Reproduce, word for word, the part of the page on VOHC-accepted dental chews between "Treats rubricPartially verified" and "carries the seal.", inclusive.
----- PROVIDED PASSAGE
Treats & chews / best of

Best VOHC-accepted dental chews.

The only dental chews whose plaque-and-tartar claim is backed by a Veterinary Oral Health Council seal, ranked on our rubric.

Most treats that say they clean teeth are making a claim no one checked. The Veterinary Oral Health Council (VOHC) is the one exception: brands can submit a product to a standardized plaque-and-tartar protocol, and products that meet the bar earn a Seal of Acceptance. Our rubric gives a dental claim full Claim Honesty credit only when the exact product line is on the VOHC list, and penalizes a 'clinically proven' or 'helps clean teeth' line that has no seal behind it.

That single rule reorders the dental aisle. Popular daily sticks that are not on the list, like the standard US Pedigree Dentastix Original or any antler or rawhide that promises 'dental health', score below seal-backed chews even when they are cheaper. The list below is every VOHC-accepted product we score, ranked by composite. A seal does not make a chew clean: a VOHC chew can still run on by-product meal or carry artificial color, which is why some seal-backed chews still sit in the middle of the ranking.

Brushing remains the gold standard for canine and feline dental care. A VOHC chew is a useful supplement to brushing, not a substitute for it, and it is not a treatment for existing dental disease. As always, scores are our opinion under a published rubric, not veterinary advice.

6 treats

Ranked by PetScored composite.

Treats rubricPartially verified data
  1. Greenies Feline Dental Treats (Salmon)

    A VOHC-accepted cat dental treat (verified on the feline list, separate from dogs) at under two calories each; the named chicken meal leads a grain-and-colorant list, but the tartar claim carries the seal.
----------
----- MATERIAL SHOWN
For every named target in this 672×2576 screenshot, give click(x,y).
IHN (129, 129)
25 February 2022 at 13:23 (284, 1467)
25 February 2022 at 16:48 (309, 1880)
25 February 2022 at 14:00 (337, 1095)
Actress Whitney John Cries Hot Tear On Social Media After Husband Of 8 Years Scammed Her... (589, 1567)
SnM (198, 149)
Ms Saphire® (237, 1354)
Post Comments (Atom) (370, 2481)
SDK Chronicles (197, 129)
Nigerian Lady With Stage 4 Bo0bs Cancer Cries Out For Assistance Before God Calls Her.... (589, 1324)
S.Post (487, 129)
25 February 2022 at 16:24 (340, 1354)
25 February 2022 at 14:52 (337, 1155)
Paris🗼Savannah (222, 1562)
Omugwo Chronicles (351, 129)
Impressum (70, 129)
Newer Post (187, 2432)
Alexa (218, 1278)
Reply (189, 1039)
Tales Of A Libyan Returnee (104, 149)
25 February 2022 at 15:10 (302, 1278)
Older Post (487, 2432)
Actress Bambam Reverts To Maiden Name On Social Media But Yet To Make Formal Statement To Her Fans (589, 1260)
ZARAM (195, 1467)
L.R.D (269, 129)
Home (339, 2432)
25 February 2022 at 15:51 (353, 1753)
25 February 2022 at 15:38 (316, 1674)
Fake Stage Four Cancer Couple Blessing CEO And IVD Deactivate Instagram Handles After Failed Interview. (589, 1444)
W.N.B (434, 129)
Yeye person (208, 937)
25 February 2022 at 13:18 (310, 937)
----------
> ANSWER BOX
Treats rubricPartially verified data
  1. Greenies Feline Dental Treats (Salmon)

    A VOHC-accepted cat dental treat (verified on the feline list, separate from dogs) at under two calories each; the named chicken meal leads a grain-and-colorant list, but the tartar claim carries the seal.